Take that on radio 2

Increased nociceptive response in mice lacking the adenosine A1 receptor. Different roles of adenosine A1, A2A and A3 receptors in controlling kainate-induced toxicity in cortical cultured neurons. Ciancetta, A. Integrative scheme of reward circuit in striatum with focus on adenosine and dopamine receptors and their interactions. Stone, T. Phillips, K. Guo, Y. USA 88 , — An enprofylline-sensitive mechanism with implications for asthma. The N -terminal domain has N -glycosylation sites which influences trafficking of the receptor to the plasma membrane [ 17 , 18 ]. Expression of A1 adenosine receptors in the developing avian retina: In vivo modulation by A 2A receptors and endogenous adenosine. A3 adenosine receptors: novel ligands and paradoxical effects. In this model a heterologous pattern of desensitization is apparent and regulation of multiple components of the system occurs. Figure 4: A 2B receptor activation has broad pro-inflammatory actions by stimulating the pro-inflammatory functions of a variety of cell types that mediate asthma. Adenosine affects several functions in the body, exerting its physiological effects through regulation of four G-protein coupled receptors GPCRs named A 1 , A 2A , A 2B , and A 3 , characterized by different affinities for adenosine, tissue distribution, and coupling with effector systems.

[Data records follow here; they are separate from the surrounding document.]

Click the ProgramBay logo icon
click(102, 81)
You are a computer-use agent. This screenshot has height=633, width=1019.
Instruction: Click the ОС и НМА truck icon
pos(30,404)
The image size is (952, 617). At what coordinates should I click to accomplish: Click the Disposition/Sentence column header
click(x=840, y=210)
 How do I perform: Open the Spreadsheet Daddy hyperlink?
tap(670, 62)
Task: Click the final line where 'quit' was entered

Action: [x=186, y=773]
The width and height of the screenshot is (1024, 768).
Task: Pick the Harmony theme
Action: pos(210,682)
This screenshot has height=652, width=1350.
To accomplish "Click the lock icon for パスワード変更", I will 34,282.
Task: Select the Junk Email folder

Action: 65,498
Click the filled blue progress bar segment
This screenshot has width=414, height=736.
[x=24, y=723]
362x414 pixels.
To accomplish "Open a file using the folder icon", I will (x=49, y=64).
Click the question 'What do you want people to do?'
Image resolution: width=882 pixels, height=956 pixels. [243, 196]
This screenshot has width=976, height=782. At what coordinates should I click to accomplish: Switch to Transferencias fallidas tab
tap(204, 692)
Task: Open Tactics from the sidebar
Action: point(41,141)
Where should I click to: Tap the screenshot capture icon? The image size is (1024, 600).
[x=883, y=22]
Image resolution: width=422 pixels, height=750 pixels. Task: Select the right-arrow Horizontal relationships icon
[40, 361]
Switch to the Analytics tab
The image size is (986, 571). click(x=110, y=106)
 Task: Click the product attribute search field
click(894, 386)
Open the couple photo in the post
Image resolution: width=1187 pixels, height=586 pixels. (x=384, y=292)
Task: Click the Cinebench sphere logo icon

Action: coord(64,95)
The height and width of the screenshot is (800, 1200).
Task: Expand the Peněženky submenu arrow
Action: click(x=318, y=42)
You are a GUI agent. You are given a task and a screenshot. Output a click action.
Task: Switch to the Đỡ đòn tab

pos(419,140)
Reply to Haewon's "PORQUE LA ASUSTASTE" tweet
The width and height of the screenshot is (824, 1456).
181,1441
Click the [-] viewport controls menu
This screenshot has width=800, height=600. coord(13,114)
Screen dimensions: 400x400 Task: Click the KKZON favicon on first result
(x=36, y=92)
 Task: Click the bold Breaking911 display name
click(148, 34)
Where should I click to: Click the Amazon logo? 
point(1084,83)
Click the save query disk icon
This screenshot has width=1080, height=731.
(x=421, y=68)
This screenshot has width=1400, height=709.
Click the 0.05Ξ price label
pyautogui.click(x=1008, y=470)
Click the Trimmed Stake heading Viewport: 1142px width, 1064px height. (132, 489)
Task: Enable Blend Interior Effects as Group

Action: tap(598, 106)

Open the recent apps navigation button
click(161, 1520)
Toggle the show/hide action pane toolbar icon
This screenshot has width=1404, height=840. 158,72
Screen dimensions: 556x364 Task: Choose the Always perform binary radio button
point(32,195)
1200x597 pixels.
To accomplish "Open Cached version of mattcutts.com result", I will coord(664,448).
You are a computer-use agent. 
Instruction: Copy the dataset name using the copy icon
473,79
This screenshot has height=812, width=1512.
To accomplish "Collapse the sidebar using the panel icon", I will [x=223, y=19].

Adenosine is a naturally occurring nucleoside that is distributed ubiquitously throughout the body as a metabolic intermediary.

A 1 and A 3 adenosine receptors inhibit LPS-induced hypoxia-inducible factor-1 accumulation in murine astrocytes. As for psychostimulants-induced changes in AR expression in brain areas only few scientific reports have been reported. Moreover, mutation of two palmitoylation sites within the carboxy-terminus, Cys and Cys of rat A 3 AR which controls the GRK phosphorylation sites, displayed a significant level of basal phosphorylation even in the absence of an agonist. Ledent, C. Neurology 61 , S—S Gessi, S. Cell Physiol. Small 2-substitutions, such as 2-CADO 22 tend towards relative nonselectivity or modest A 2 selectivity. It is clear, however, that the activation of G proteins by receptors is dependent on the presence of GTP and leads to the activation or inhibition of the effector system such as adenylate cyclase or phospholipases. Moro, S. For example, CPPIQA 73 , which conforms with the required EP distribution and which has two hydrophobic substituents at the appropriate sites a 2-phenyl and a 4-cyclopentyl group , has an affinity of 1. Expression and function of adenosine receptors in the chinchilla cochlea. It appears that both agonist and antagonist photoaffinity labeling of A 1 receptors occurs in the same region of the peptide sequence of the receptor. Maier, L.